正書法は漢字に尽き、漢字は字訓に尽きる。それは字訓に漢字と日本語の関係が集約されているからだ。
漢字学習において重要なのは字訓である。子どもや漢字圏以外の日本語学習者が漢字を学ぶとき、漢字は訓でおぼえている。「山」の字は「やま」として、「川」の字は「かわ」としておぼえる。教師が「山」を示して「この字は何ですか」と聞けば、みんな口々に「やま」と答え、「サン・センです」と言う変わり者はほとんどいない。日本語の学習であり、「日本語の文字としての漢字」の学習であるのだから、それは当然だ。字音は漢語の熟語を学ぶとき初めて必要になってくるのであり、学習の段階でいえば字訓より後だ。字音の認識は漢語が出てきてからようやく始まるのであって、順序としては字訓−字音となる。
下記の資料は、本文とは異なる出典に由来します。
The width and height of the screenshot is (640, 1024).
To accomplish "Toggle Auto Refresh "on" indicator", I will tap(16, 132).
一方で、便宜を離れ漢字というものの原理に立ち返れば、漢字の読みは字音であり、字訓はその字の意味を日本語でいったものだ、ということを理解しておかなければならない。たとえば「鋼(字音:コウ)」を「はがね」と読むが、本来和語「はがね」を漢字で書くなら「刃金」であるはずだ。「鋼」字の意味が和語でいうと「はがね(=刃金)」であるから、「はがね」をこの字に訓としてあてているのである。このように、字訓とは和語で漢字の意味を説明したものである。一字多訓(生:「いきる」「うむ」「はえる」「なま」など)とか多字一訓(異字同訓、あつい:「熱い」「暑い」など)というものが出てくるのもそのためだ。
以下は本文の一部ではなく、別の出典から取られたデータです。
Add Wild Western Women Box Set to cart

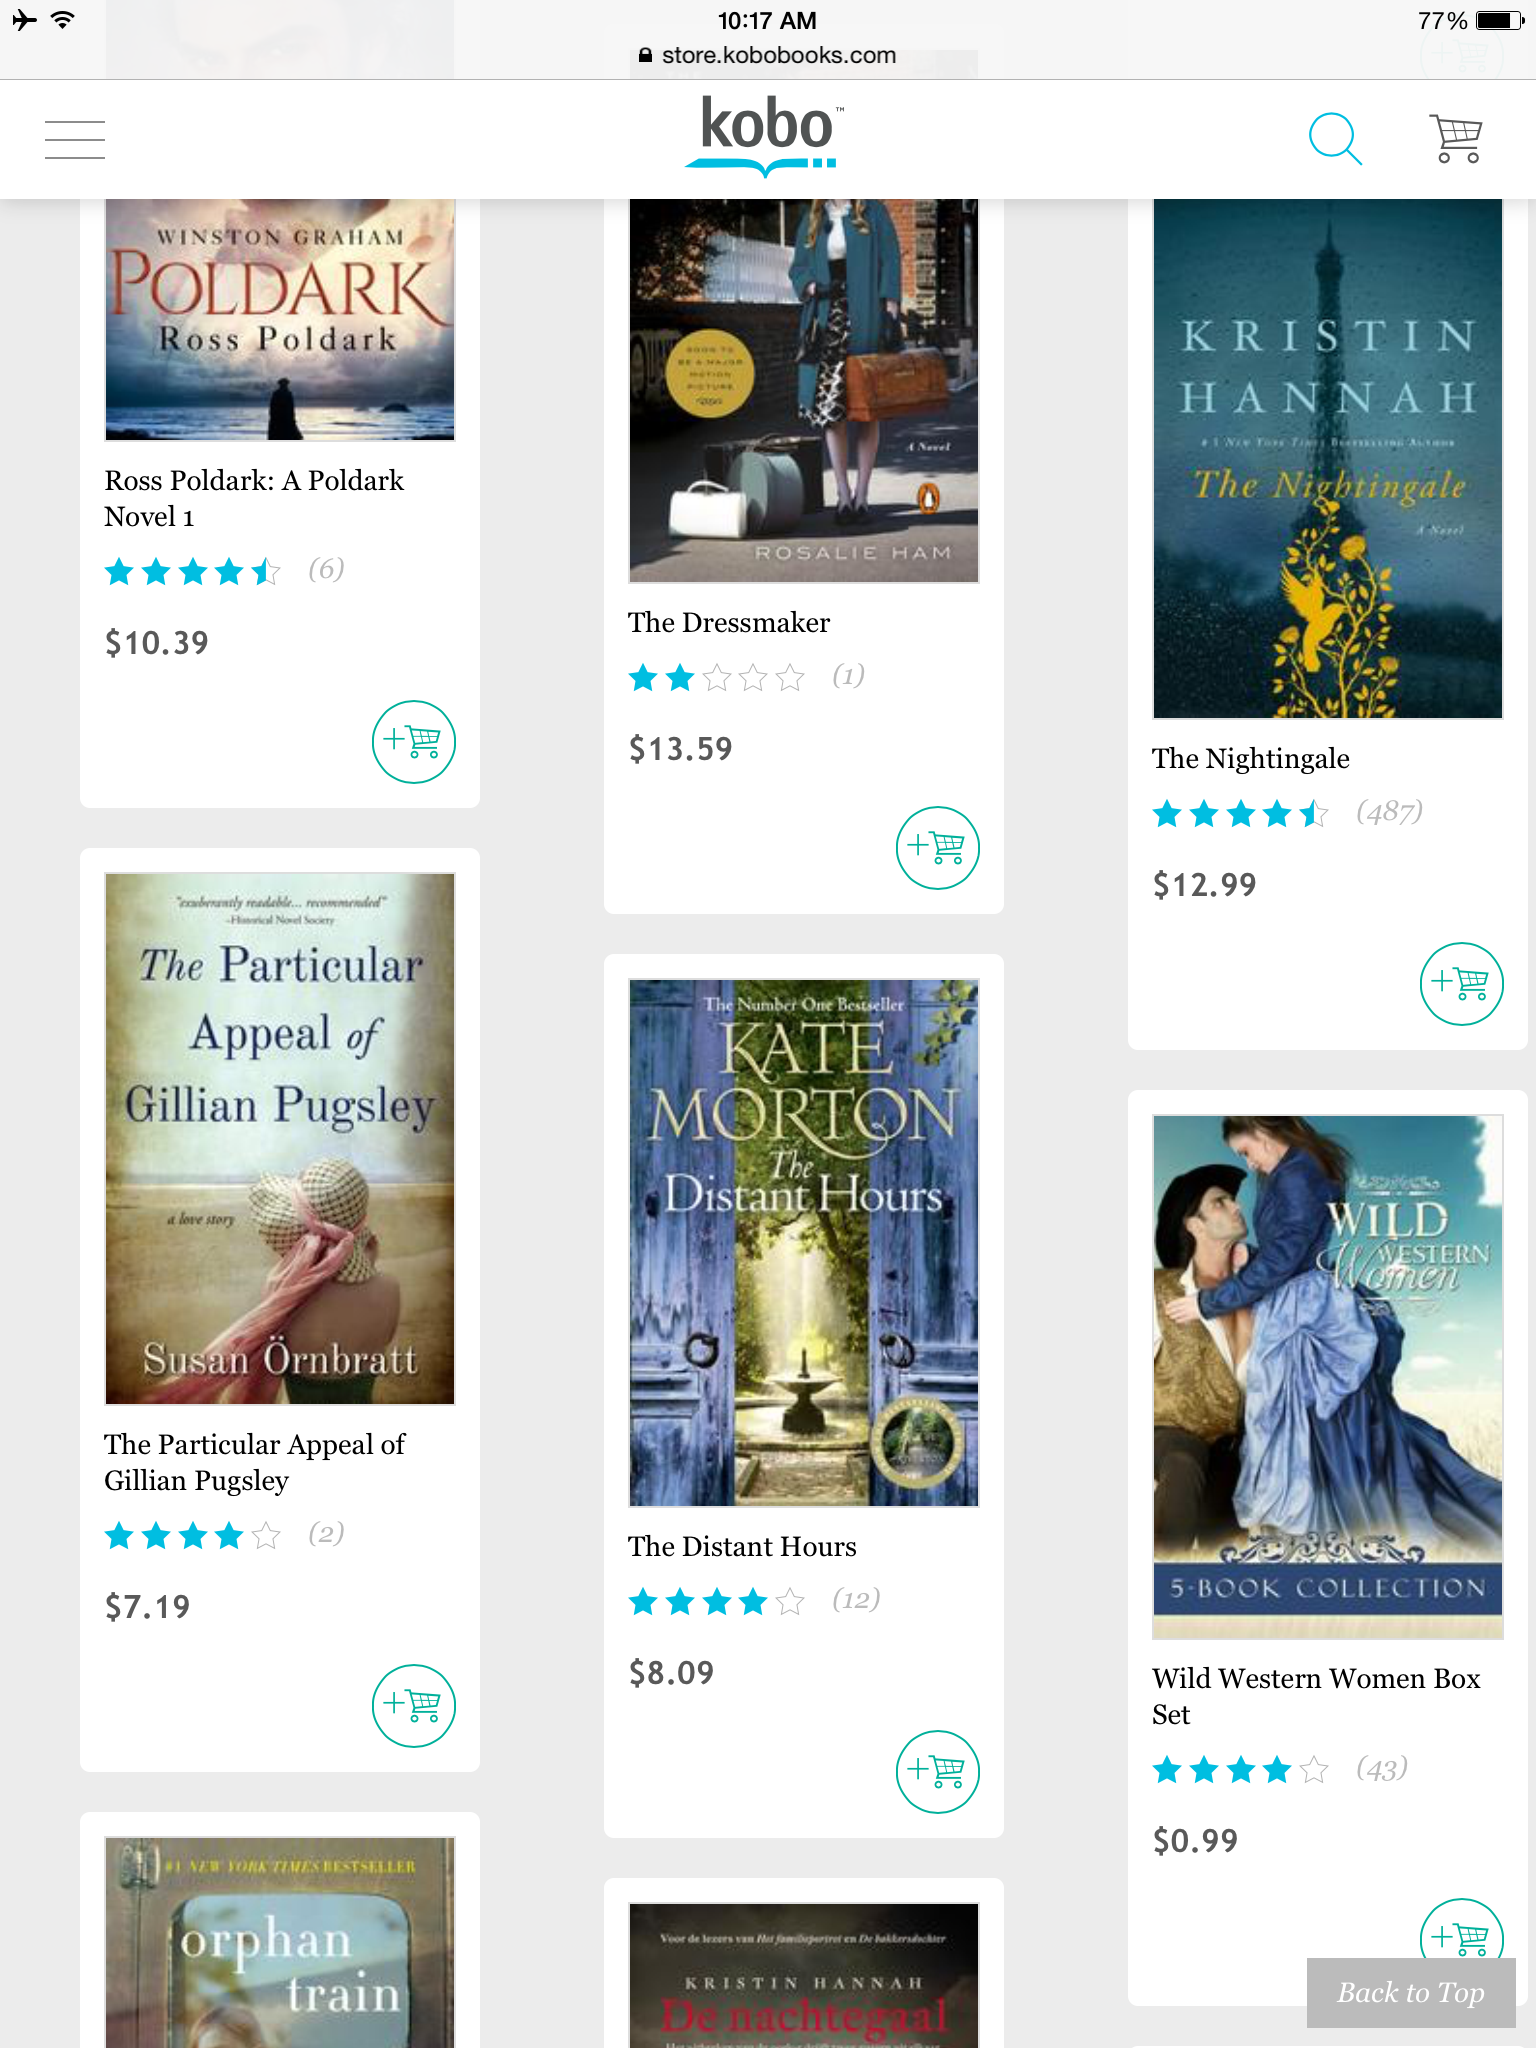coord(1461,1930)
漢字と訓読みとの関係は、中国語と日本語の関係である。日本語ではただ「あつい」と言うものを、中国語では天気か物かによって「暑(ショ)」「熱(ネツ)」と言い分ける。それで、漢字を使う場合「暑い」「熱い」と書き分けねばならなくなる。「すごいあつさ」なら「猛暑」か「高熱」。それは日本語の「はやい」を英語で “early” “fast” と区別するのと同じである(漢字も同様:「早」「速」)。だから、和語を漢字で書くというのは、日本語を漢語漢文に翻訳筆記するということになるわけだ。異字同訓の書き分けは、漢語の学習のためには重要である。日本語の語彙学習は上にいくほど漢語習得の様相を呈するので、必習の事項ではあるけれど、あまりに煩雑なら無視してよかろう。「とる」には一般的な「取る」のほかに「撮る」「捕る」「摂る」「採る」という表記もあり、それぞれ「撮影」「捕獲」「摂取」「採用」の意味のときにそう書く。そこまで使い分けを強制することはない。これらはひらがなでいい。ただ中上級知識としてクイズ問題にとっておくだけで十分だ。
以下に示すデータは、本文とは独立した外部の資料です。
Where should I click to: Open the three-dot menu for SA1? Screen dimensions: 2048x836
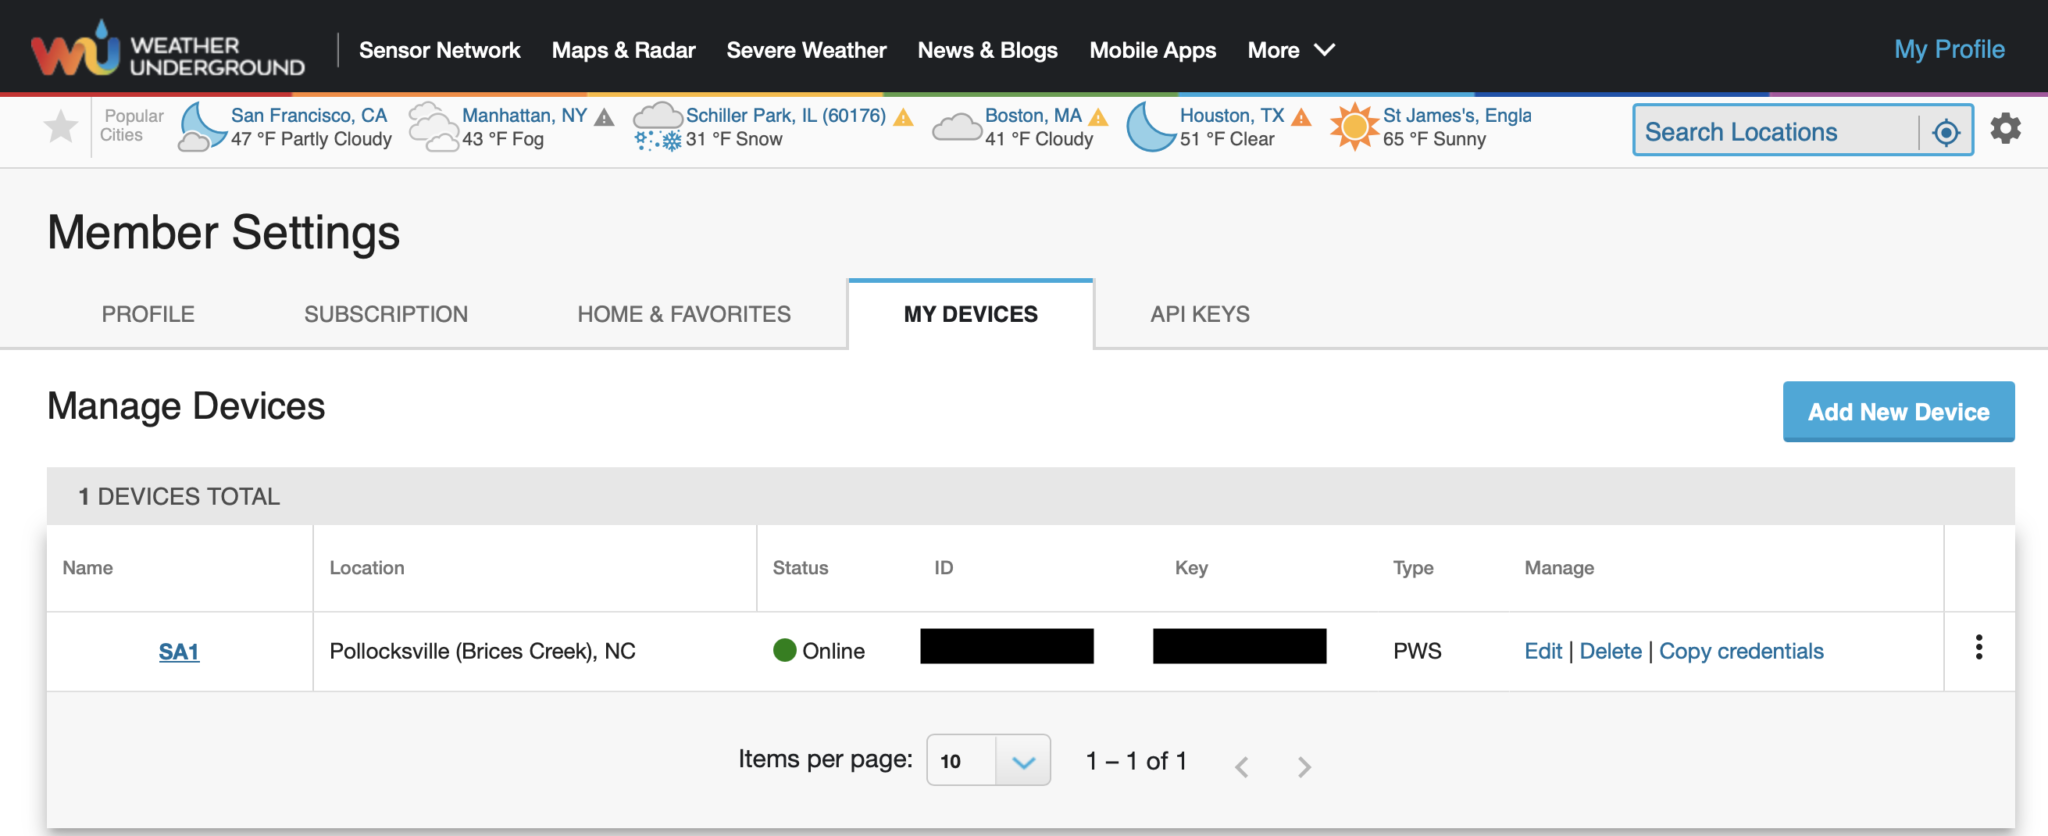[x=1978, y=648]
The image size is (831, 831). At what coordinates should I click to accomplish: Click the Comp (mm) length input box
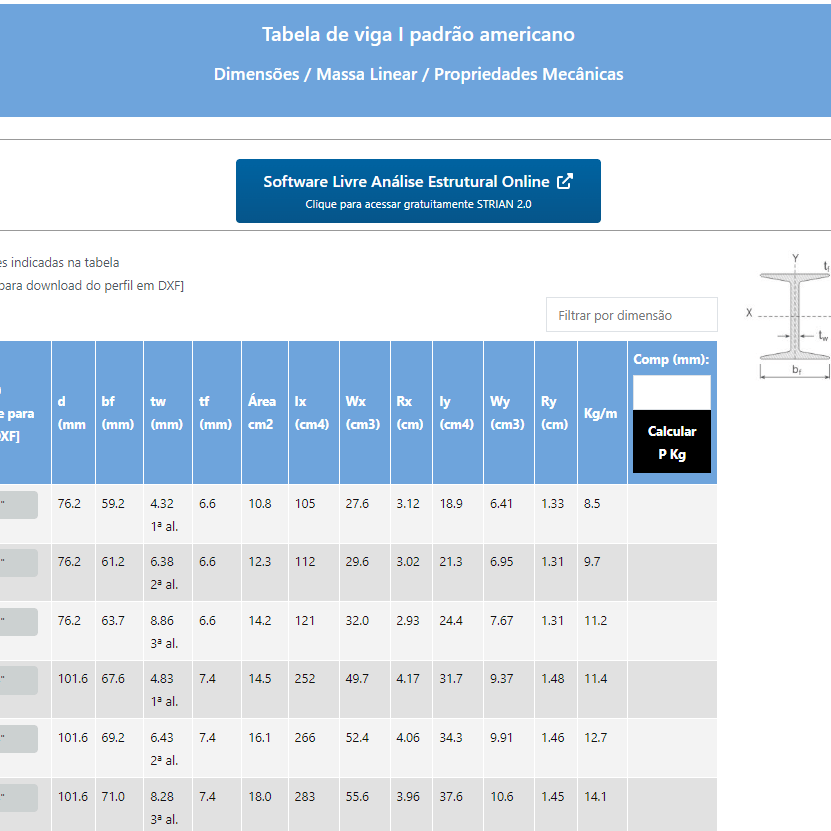671,392
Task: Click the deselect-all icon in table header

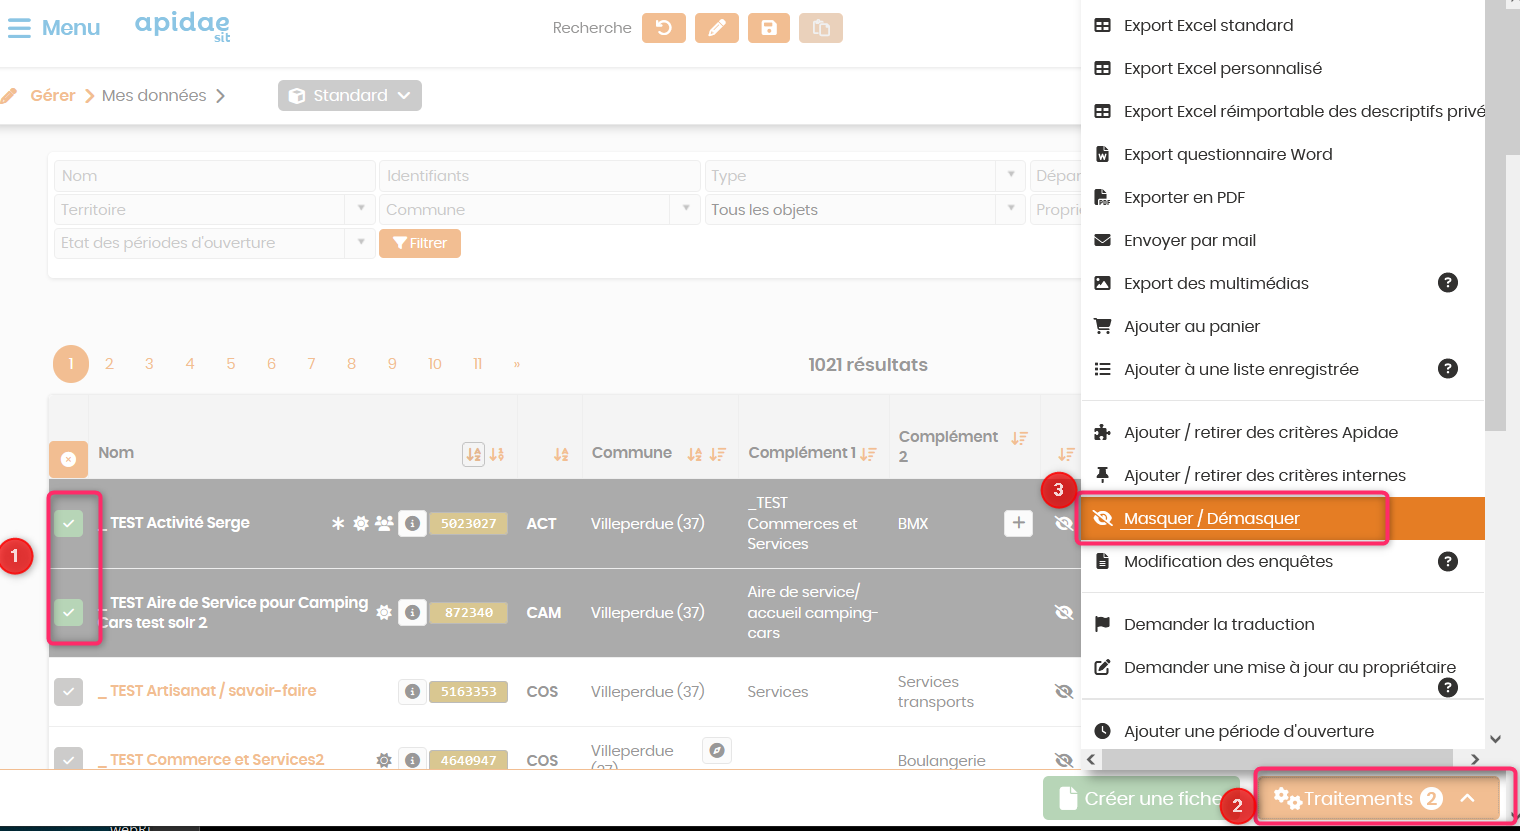Action: tap(68, 459)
このほか、熟字訓(「田舎(いなか)」「今朝(けさ)」など)というものがある。熟字訓こそ字訓の性格(漢語を和語で釈す)をもっともよく表わしているのだが、しかしよほど慣用されているものを除いて、ひらがなで書いたほうがいい。けれども熟しているものについては漢字書きも認容される。
訓読み(2)は、いわば「逆立ちした漢字表記」である。これについては、あて字(「目出度(めでた)い」「馬鹿(ばか)」など)はしない、ひらがなで書く、というのが原則だ。さらに、「正しいあて字」とでも言うべきものがある。「ありがたい」や「おもしろい」を「有難い」とか「面白い」と書くのは、あて字と同様和語に漢字を当てたものだ。ふつうのあて字とちがい、その当て方は正しく、語源的にももっともなのだが、これらは複合して「おも」の意味とも「しろい」の意味とも異なる別の意味のことばになっている。こういうものも漢字で書かず、ひらがなで書くのを原則とするとしたほうがいい。漢字圏の外国人がわからないような漢字の使い方は、やはりクイズ用にとっておくだけでよかろう。
(日本人の名前にはどう読んでいいかわからず困るものが多く、特に最近ふえているが、あれも日本語に漢字を当てるこのタイプの訓読みである。人名にもこの原則は必要なんじゃあるまいか。)
つまり、C原則を言い換えると、
C’)その字の本来の字訓は漢字で書いてもよい(ただし常用漢字に限る)。
正訓は漢字で書いてもいい。そうでないものはひらがなで書く、ということだ。これだと、日本で慣習化した読み、いわゆる国訓(「戻」を「もどる」と読むなど)がひっかかりそうだが、これは「日本の漢字」として国字にならって認めればいい。
しかし、語を分かたないずらずら書きは、漢字を使って語の切れ目をはっきりさせる必要を生む一方、漢字が連続した場合に切れ目で惑わせる結果にもなる。たとえば、「それは今も」と書くのは適切だが、「今日本は」だととまどってしまう(「いま日本は」?「きょう本は」?)。こういう場合はひらがなを使ったほうがいい。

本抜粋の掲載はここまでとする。